Fig. 4.

SHU9119 causes malfunction of BAT. APOE*3-Leiden.CETP mice were treated intracerebroventricularly with vehicle (n = 21) or SHU9119 (5 nmol/day) while being fed ad libitum (n = 21) or being pair-fed (pf) to the vehicle-treated group (n = 22). After 17 days of treatment, some of the mice were euthanized (n = 10–11 per group), and iBAT was quantitatively removed. iBAT was examined for weight (A), morphology, as assessed by H&E staining (B), and TH content (C, D). In iBAT, protein content of p-CREB (E) and UCP-1 (F) were determined.
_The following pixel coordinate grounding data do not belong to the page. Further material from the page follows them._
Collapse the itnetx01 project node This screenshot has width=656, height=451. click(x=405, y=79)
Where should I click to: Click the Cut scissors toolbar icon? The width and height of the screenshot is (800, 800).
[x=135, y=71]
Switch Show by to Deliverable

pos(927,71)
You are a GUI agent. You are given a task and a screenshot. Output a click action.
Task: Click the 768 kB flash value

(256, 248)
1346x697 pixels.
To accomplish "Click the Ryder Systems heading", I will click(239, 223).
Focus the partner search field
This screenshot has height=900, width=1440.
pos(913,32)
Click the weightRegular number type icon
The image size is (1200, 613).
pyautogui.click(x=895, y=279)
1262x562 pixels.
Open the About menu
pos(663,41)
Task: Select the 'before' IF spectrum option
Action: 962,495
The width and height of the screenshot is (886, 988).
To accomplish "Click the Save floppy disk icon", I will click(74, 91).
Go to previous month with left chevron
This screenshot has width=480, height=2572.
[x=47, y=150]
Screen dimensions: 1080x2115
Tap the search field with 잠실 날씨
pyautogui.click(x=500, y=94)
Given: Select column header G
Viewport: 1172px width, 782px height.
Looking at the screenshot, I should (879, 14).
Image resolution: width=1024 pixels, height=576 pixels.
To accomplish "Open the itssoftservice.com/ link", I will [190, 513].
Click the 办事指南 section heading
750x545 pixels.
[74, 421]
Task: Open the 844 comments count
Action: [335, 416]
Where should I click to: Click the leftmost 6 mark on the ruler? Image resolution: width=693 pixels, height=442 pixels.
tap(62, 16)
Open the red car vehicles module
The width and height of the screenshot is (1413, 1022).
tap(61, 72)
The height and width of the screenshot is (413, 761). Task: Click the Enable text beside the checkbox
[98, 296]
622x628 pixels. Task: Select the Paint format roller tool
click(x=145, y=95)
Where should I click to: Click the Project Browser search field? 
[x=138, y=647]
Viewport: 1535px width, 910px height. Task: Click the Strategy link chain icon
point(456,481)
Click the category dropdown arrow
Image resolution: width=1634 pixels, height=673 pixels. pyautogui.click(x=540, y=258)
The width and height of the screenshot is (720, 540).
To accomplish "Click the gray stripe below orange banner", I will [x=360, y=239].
In a second experiment, after 14 days of icv treatment with vehicle (n = 8) or SHU9119 (5 nmol/day) while being fed ad libitum (n = 5) or being pf to the vehicle-treated group (n = 9), mice were fasted 4 h and consecutively injected with [³H]TO- and [¹⁴C]CO-labeled VLDL-like emulsion particles. Plasma [³H]TO (G) and [¹⁴C]CO (H) were determined at the indicated time points and plotted relative to the dosage at t = 2 min. At 15 min after injection, organs were isolated, and uptake of the ³H-activity (H) and ¹⁴C-activity (J) was determined. Values are means ± SEM. ^# P < 0.05, * P < 0.05, ** P < 0.01, *** P < 0.001 compared with control.